▸ OBJECTIVE:
Could you write out the material again from the line with "Task: Open Help next to Example Drawings tab" up to and including the line with "pyautogui.click(x=645, y=163)", requests included, scaling only the coordinates in the answers by 0.6 and rounding each to a whole number, with halves rounded up?

▸ INFORMATION PROVIDED:

___

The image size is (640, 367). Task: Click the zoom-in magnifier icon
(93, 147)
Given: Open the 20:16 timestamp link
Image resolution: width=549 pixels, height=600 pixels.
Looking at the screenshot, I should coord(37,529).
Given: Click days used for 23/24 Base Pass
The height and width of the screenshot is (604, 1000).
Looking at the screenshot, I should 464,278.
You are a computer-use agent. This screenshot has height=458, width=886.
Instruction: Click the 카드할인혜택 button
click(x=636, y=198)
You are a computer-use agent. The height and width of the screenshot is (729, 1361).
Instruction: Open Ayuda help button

___

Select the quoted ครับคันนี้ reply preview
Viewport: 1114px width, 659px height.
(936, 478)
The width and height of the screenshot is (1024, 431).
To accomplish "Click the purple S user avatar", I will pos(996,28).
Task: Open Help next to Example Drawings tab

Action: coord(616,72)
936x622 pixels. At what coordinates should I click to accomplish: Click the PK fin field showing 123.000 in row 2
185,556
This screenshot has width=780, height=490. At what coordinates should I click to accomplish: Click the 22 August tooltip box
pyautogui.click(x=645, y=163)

___

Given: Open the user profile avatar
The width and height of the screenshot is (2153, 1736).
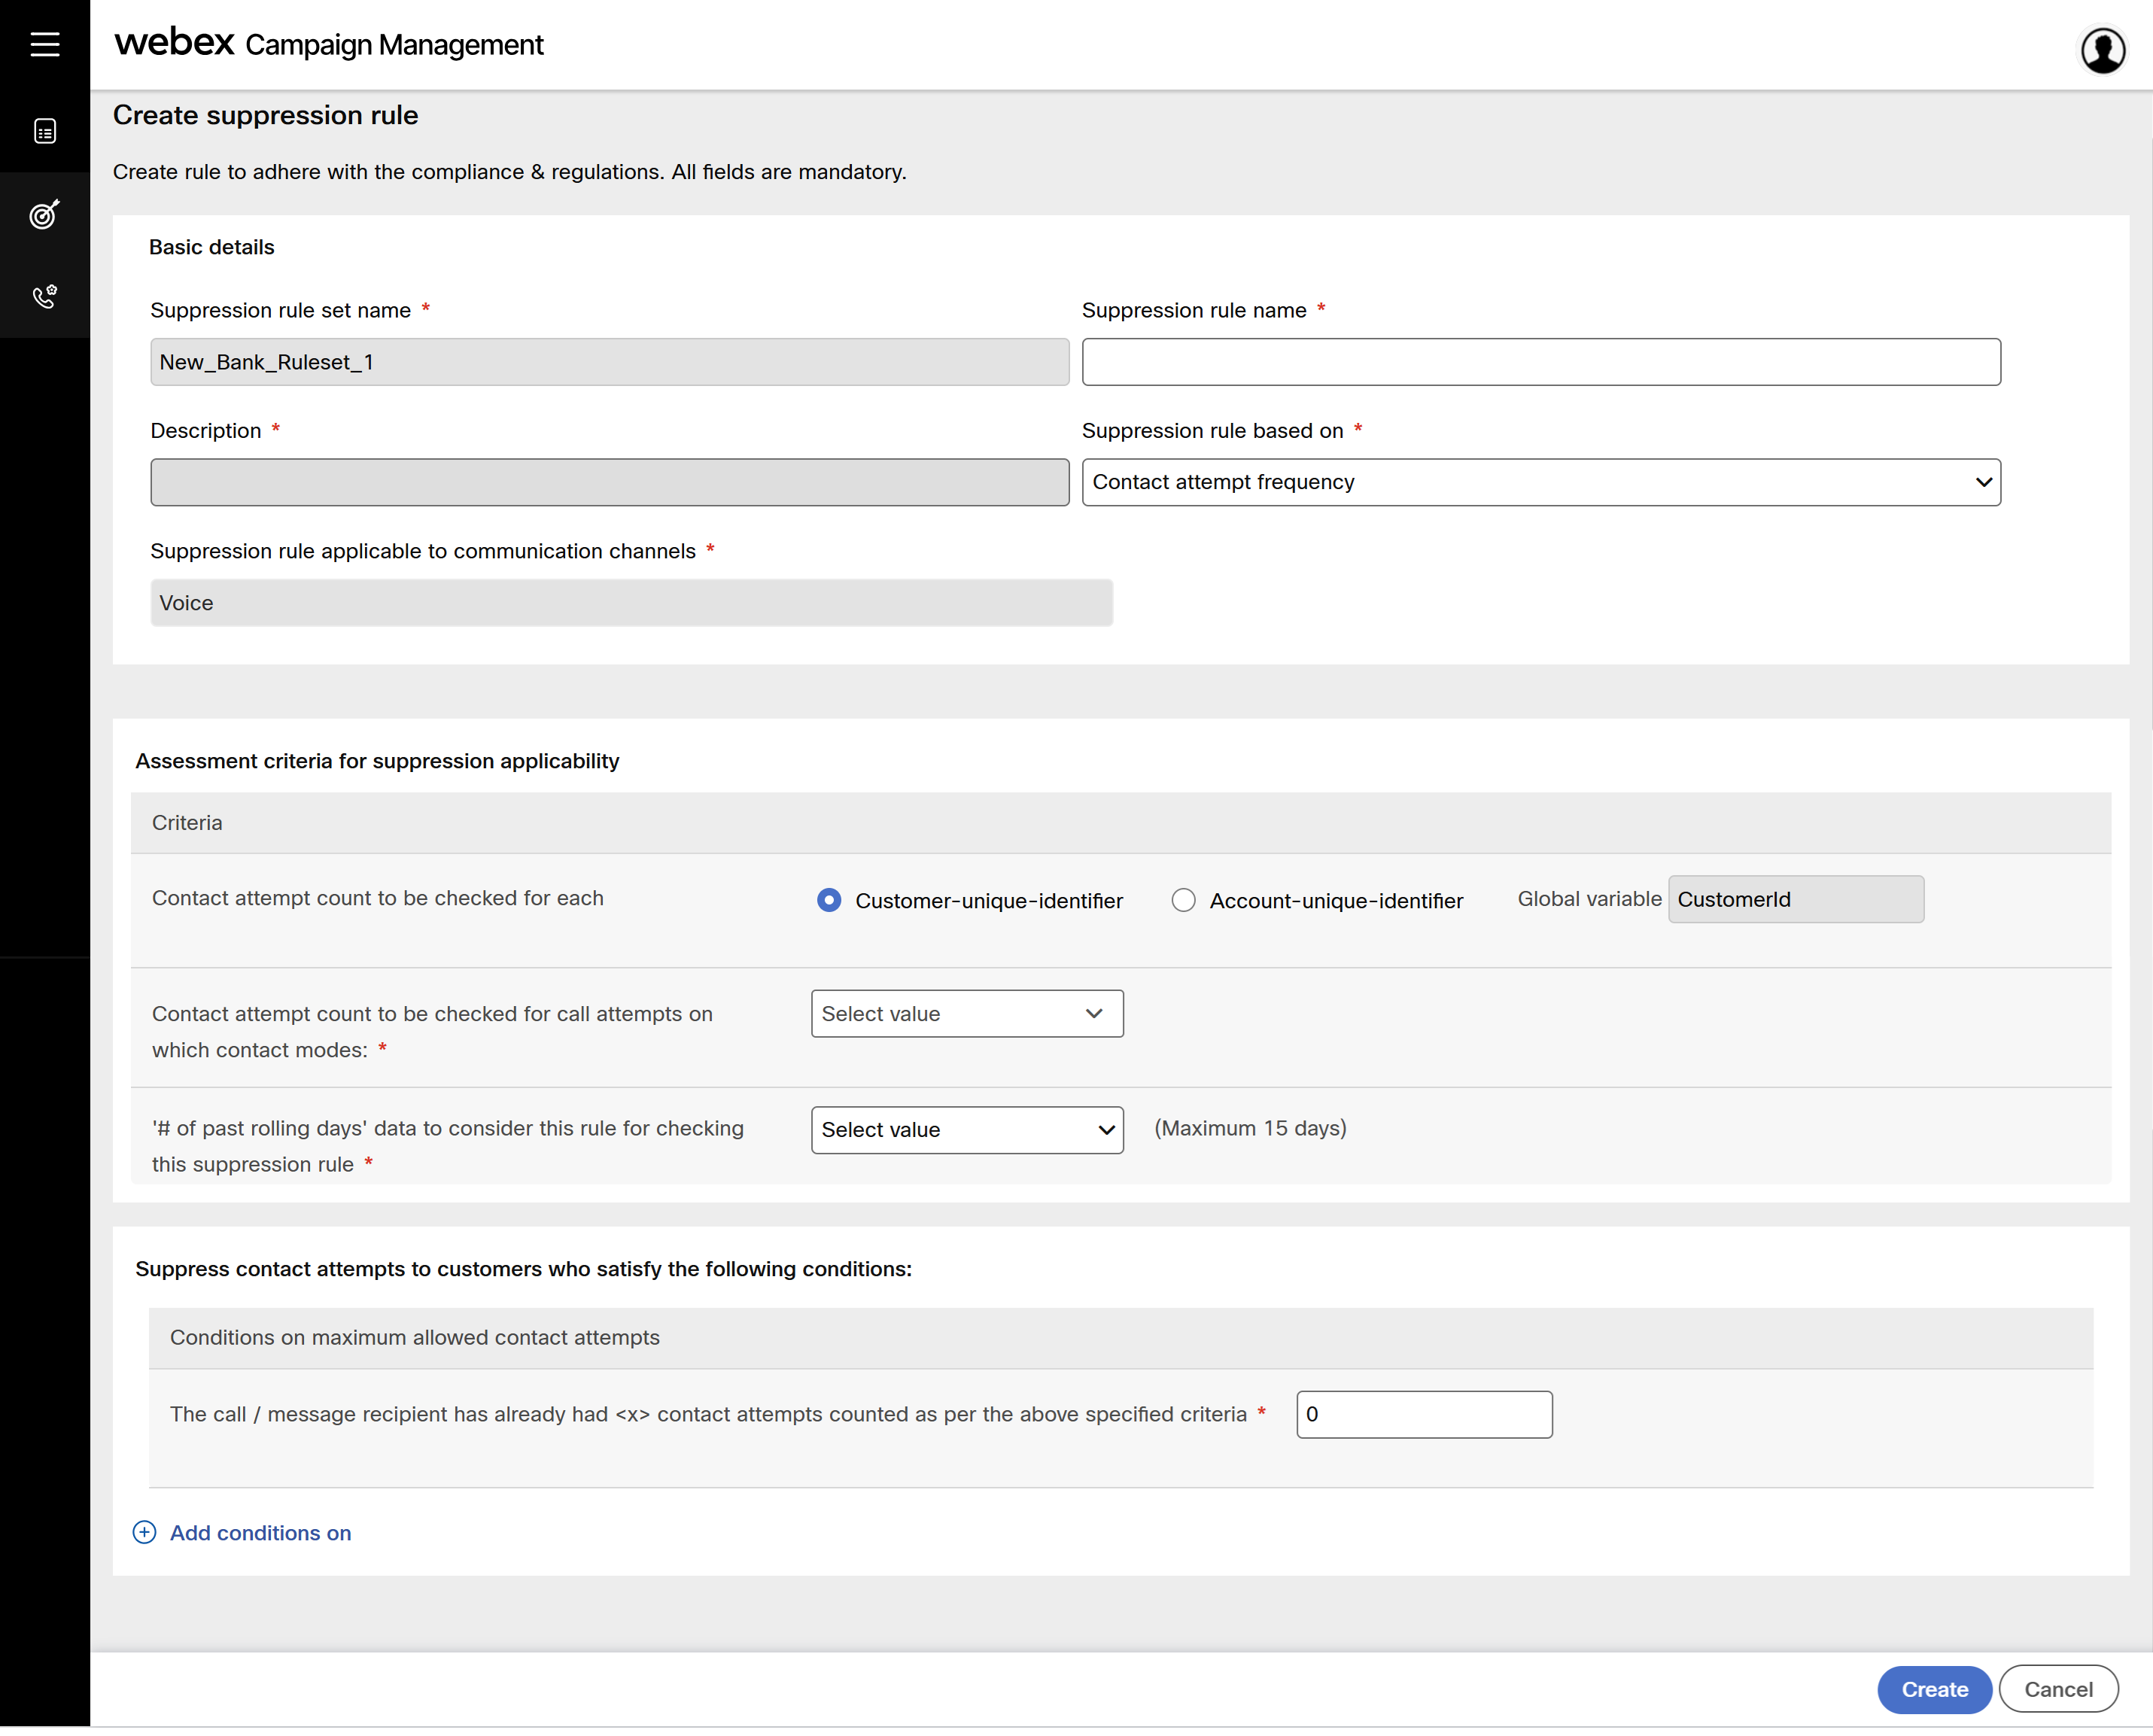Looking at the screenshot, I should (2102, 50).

___

▸ RESPONSE TO THE EXERCISE:
Task: Open Help next to Example Drawings tab

Action: coord(370,43)
936x622 pixels. At what coordinates should I click to accomplish: Click the PK fin field showing 123.000 in row 2
111,334
This screenshot has width=780, height=490. At what coordinates should I click to accomplish: Click the 22 August tooltip box
pyautogui.click(x=387, y=98)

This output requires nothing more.